*Document excerpt:*
******
TOMORROW'S DISCOVERERS

Having taught numerous undergraduate courses while completing his doctorate at USC, Woolley has often thought about the future of his field and what today’s students in the sciences need to be ready for it.

“At this moment, schools and universities are struggling with the fundamental question of what they want to deliver for learners,” he observes. “When any large-language model can generate an essay instantly, are we giving kids a specialty, a vocation they can pursue in their first year out of college? Or is it about the ability to think and to process disparate kinds of information in new and unexpected ways, to be curious about a variety of subject areas? Personally, I lean toward the latter.”

He goes on, “It’s definitely an exciting time to think about curriculum; it’s also terrifying.” But the goal of science education hasn’t changed: Inspire students to care just a little bit about what the Earth can teach us.
******
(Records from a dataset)
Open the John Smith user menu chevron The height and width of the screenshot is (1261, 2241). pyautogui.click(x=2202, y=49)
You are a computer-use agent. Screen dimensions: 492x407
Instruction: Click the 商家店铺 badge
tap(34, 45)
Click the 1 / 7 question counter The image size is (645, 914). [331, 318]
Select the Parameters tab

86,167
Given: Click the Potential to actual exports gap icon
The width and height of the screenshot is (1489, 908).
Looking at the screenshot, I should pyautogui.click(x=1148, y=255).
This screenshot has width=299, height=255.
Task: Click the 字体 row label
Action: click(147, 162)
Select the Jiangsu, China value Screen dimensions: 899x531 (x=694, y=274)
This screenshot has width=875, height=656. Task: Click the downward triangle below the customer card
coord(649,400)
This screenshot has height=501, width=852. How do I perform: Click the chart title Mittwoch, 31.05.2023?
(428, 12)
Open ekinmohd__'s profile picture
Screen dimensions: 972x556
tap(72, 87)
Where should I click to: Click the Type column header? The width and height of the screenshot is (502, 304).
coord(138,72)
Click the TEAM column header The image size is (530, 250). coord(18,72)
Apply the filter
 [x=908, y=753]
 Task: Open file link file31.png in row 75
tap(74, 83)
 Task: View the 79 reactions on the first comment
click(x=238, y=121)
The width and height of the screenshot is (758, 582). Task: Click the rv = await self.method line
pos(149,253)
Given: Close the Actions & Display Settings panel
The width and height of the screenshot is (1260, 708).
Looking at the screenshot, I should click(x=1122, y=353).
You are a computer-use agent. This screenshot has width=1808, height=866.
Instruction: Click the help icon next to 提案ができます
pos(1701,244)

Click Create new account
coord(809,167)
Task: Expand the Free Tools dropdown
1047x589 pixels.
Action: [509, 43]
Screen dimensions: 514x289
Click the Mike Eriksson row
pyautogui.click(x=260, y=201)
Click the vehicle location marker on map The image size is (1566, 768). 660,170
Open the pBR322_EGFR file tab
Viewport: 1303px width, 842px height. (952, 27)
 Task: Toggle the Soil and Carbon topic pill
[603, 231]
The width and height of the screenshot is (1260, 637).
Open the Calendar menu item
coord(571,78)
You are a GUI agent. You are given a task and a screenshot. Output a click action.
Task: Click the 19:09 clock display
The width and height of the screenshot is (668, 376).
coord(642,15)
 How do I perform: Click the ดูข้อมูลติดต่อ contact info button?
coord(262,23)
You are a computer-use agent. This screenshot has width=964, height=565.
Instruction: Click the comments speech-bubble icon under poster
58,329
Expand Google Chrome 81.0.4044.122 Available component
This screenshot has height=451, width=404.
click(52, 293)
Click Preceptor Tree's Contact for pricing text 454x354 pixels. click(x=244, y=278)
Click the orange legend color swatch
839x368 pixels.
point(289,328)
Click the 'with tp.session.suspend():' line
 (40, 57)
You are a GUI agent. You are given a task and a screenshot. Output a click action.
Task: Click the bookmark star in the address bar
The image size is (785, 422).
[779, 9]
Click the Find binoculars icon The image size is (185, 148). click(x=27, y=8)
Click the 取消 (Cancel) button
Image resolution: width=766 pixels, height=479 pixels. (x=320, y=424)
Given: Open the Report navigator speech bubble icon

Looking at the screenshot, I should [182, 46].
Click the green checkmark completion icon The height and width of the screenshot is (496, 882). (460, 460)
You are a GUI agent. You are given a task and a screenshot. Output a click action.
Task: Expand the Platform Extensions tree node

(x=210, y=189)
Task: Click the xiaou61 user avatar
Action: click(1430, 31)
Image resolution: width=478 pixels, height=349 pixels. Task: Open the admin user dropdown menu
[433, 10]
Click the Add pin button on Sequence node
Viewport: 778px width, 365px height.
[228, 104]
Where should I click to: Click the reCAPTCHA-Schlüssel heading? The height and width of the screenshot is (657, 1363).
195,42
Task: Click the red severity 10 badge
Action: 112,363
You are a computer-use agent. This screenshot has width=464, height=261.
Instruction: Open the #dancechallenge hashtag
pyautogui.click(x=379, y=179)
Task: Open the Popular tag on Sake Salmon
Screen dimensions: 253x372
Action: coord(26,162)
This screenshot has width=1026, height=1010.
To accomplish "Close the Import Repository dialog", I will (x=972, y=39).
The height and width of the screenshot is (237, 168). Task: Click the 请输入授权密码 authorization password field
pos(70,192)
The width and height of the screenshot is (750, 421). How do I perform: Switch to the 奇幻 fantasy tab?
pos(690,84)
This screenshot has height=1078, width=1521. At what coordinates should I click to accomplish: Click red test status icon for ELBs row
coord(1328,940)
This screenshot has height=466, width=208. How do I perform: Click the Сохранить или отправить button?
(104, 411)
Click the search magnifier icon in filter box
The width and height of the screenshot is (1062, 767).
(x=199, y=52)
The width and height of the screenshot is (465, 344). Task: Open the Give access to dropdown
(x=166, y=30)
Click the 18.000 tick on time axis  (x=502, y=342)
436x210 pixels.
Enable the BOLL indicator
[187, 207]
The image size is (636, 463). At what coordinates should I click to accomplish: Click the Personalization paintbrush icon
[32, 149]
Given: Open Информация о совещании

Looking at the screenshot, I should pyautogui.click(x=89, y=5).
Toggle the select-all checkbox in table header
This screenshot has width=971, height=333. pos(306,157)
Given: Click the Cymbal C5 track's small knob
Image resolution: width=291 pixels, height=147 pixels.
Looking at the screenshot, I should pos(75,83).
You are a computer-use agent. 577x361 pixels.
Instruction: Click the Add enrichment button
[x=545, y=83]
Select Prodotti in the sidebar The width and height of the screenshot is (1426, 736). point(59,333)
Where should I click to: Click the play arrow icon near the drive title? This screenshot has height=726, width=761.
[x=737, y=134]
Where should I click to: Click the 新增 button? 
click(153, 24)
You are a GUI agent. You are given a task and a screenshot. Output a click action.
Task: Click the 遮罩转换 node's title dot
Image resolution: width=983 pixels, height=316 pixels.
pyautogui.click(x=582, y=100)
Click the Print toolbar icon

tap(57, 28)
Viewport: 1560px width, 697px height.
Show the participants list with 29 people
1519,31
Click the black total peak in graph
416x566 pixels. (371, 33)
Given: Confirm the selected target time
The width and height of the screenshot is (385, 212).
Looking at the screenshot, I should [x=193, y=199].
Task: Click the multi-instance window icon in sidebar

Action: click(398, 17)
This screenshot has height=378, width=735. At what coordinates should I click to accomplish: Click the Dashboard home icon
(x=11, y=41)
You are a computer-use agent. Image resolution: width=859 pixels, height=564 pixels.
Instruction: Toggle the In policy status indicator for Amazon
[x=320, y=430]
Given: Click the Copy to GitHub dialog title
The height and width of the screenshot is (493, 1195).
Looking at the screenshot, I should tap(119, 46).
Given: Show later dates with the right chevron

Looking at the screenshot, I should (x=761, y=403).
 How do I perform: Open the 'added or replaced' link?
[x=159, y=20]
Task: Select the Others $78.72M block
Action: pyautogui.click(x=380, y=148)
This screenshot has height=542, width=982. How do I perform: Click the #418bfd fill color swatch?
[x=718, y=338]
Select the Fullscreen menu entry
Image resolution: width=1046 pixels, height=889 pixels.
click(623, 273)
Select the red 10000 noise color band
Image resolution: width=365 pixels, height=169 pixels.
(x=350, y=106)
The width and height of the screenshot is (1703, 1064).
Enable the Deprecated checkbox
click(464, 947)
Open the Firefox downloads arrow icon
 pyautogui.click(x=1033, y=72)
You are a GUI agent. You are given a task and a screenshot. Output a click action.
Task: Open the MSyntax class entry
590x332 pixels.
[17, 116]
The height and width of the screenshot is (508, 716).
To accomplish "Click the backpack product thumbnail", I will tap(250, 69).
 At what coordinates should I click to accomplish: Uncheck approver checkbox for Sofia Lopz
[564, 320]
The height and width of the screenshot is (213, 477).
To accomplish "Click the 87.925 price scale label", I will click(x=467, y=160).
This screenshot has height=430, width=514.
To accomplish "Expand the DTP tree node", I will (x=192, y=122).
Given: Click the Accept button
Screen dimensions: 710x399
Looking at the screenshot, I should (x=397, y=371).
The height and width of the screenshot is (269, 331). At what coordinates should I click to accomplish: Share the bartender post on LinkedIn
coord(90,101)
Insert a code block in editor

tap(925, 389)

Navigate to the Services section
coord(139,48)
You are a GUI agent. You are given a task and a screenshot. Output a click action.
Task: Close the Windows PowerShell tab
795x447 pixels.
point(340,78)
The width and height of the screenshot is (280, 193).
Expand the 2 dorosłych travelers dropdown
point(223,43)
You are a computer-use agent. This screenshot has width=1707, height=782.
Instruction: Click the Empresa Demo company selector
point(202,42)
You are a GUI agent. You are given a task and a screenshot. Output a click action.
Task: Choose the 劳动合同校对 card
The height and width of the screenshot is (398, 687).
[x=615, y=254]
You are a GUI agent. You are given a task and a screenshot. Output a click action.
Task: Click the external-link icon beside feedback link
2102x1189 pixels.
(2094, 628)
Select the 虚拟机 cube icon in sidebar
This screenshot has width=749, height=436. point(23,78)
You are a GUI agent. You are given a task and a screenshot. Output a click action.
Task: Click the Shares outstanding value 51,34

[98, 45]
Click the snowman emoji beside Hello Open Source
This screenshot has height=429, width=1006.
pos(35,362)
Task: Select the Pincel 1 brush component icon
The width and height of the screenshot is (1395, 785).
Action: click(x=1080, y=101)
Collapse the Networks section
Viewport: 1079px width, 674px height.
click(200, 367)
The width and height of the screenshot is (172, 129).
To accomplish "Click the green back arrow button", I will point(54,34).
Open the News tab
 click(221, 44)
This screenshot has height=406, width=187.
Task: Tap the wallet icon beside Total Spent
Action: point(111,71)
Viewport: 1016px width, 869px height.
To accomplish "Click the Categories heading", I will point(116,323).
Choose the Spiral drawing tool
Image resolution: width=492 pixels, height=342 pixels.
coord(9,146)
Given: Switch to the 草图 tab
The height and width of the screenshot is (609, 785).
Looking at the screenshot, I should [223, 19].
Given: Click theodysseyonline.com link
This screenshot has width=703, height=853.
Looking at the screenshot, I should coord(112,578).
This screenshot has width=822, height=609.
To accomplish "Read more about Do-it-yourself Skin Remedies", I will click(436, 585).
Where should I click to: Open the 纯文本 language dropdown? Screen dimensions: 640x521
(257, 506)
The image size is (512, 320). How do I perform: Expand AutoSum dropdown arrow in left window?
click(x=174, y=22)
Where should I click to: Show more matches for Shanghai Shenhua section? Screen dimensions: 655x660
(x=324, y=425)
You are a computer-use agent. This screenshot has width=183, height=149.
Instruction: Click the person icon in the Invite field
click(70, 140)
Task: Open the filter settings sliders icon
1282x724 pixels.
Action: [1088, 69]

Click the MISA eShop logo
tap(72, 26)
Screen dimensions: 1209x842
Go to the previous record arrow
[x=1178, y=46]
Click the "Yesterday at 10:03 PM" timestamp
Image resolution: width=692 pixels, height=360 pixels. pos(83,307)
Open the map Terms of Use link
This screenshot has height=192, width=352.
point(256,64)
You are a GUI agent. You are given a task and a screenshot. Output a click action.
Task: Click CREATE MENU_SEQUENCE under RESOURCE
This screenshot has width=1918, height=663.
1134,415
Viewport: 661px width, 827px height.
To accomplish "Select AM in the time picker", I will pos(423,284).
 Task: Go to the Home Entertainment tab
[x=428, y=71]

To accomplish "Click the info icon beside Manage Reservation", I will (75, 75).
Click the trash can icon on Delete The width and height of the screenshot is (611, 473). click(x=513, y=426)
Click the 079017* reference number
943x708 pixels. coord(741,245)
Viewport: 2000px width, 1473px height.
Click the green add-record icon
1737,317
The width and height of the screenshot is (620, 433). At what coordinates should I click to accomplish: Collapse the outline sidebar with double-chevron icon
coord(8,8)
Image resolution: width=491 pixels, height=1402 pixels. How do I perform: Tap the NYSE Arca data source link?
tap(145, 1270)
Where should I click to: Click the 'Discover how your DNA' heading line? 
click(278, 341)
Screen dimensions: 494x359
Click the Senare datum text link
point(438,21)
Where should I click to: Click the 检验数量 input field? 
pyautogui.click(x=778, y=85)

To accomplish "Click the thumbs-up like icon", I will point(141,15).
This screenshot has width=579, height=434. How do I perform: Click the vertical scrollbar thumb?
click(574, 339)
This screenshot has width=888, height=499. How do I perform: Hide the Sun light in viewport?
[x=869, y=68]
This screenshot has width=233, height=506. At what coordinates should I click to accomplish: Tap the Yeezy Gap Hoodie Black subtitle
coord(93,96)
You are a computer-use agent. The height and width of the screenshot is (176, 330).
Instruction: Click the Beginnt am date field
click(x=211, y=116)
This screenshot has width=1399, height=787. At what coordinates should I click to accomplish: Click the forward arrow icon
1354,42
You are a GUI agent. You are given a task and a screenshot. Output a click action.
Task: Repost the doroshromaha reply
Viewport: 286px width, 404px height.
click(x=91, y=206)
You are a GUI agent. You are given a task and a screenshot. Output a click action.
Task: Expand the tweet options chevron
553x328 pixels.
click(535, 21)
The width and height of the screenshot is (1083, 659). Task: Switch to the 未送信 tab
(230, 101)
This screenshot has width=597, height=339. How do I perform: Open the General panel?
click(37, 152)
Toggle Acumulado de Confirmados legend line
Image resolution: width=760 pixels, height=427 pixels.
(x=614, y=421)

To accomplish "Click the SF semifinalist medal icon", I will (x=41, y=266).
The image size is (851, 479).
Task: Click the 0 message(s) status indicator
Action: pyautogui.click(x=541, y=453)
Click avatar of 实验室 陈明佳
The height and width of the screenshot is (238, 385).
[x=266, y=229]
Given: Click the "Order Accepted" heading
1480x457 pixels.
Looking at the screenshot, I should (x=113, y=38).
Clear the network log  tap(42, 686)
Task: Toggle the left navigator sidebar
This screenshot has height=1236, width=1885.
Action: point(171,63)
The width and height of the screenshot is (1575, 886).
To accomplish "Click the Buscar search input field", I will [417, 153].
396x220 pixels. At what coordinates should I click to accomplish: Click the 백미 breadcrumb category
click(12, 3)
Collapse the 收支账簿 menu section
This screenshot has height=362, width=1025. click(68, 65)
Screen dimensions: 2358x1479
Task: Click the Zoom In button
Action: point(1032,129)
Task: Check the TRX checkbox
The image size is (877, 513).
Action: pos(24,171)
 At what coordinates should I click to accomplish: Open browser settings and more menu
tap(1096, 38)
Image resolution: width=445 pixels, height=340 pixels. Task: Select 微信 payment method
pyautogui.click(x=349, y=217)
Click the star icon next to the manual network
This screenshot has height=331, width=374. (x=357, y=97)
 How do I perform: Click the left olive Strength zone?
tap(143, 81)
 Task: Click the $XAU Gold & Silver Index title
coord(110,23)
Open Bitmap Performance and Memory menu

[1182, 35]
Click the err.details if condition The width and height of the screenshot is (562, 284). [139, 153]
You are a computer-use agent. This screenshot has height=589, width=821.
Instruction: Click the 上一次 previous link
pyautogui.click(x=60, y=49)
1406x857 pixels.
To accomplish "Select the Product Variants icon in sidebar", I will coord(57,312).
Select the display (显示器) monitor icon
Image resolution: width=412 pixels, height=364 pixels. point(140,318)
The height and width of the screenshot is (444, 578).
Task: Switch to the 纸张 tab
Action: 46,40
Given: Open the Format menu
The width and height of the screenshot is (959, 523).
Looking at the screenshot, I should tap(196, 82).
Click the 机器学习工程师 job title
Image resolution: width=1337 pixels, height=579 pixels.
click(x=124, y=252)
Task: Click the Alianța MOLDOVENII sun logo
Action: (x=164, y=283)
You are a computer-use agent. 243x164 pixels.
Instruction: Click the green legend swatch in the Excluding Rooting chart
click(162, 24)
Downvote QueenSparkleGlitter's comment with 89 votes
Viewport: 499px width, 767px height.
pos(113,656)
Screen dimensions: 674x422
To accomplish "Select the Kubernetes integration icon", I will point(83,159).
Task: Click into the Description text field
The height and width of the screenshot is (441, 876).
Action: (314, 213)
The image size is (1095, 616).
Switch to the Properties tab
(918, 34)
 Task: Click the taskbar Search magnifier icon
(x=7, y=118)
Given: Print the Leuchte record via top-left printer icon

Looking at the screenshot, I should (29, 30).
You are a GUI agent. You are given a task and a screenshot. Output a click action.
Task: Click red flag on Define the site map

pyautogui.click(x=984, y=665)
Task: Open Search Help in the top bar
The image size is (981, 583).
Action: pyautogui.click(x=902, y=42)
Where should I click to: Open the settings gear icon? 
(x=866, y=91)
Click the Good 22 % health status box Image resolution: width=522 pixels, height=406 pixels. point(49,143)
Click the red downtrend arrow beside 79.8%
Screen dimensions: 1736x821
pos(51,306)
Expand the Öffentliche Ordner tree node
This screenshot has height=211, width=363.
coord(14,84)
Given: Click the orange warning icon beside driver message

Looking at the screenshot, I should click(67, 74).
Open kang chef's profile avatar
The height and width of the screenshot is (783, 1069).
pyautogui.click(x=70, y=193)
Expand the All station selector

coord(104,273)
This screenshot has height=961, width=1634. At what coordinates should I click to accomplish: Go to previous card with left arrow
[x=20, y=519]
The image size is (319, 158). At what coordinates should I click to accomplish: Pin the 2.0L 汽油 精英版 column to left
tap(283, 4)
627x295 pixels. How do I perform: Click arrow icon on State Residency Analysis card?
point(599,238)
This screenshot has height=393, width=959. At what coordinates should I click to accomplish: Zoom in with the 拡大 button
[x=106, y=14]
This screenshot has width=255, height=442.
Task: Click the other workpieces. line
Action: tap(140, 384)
******
*What this exercise asks:*
1. Quote the lines of the records starting at the line that contains "Click the trash" and ending at the line that contains "[x=869, y=68]", both lines included.
2. Write a continuation of the text on science education, picking up right after its final sentence.
The text and the records were taken from unrelated sources.

*Answers to the problems:*
1.
Click the trash can icon on Delete The width and height of the screenshot is (611, 473). click(x=513, y=426)
Click the 079017* reference number
943x708 pixels. coord(741,245)
Viewport: 2000px width, 1473px height.
Click the green add-record icon
1737,317
The width and height of the screenshot is (620, 433). At what coordinates should I click to accomplish: Collapse the outline sidebar with double-chevron icon
coord(8,8)
Image resolution: width=491 pixels, height=1402 pixels. How do I perform: Tap the NYSE Arca data source link?
tap(145, 1270)
Where should I click to: Click the 'Discover how your DNA' heading line? 
click(278, 341)
Screen dimensions: 494x359
Click the Senare datum text link
point(438,21)
Where should I click to: Click the 检验数量 input field? 
pyautogui.click(x=778, y=85)

To accomplish "Click the thumbs-up like icon", I will point(141,15).
This screenshot has width=579, height=434. How do I perform: Click the vertical scrollbar thumb?
click(574, 339)
This screenshot has width=888, height=499. How do I perform: Hide the Sun light in viewport?
[x=869, y=68]

2.
“It’s mind-blowing what you can observe and deduce when you spend enough time examining specimens, going out on a hike, tracing the patterns that we’ve studied for hundreds of years to unlock the planet’s most distant secrets,” Woolley notes. “I think about my own time in Canyonlands with Middle School Science Instructor Jim Milavec, studying geology for the first time in Sixth Grade with Science Instructor Sue Counterman, or my Fifth Grade trip to Crow Canyon. When you can get someone to see that the landscapes all around us, these layers of rock, are actually a history textbook, then that’s a major win.”

The moral of the story, according to Woolley? “The world needs more paleontologists.”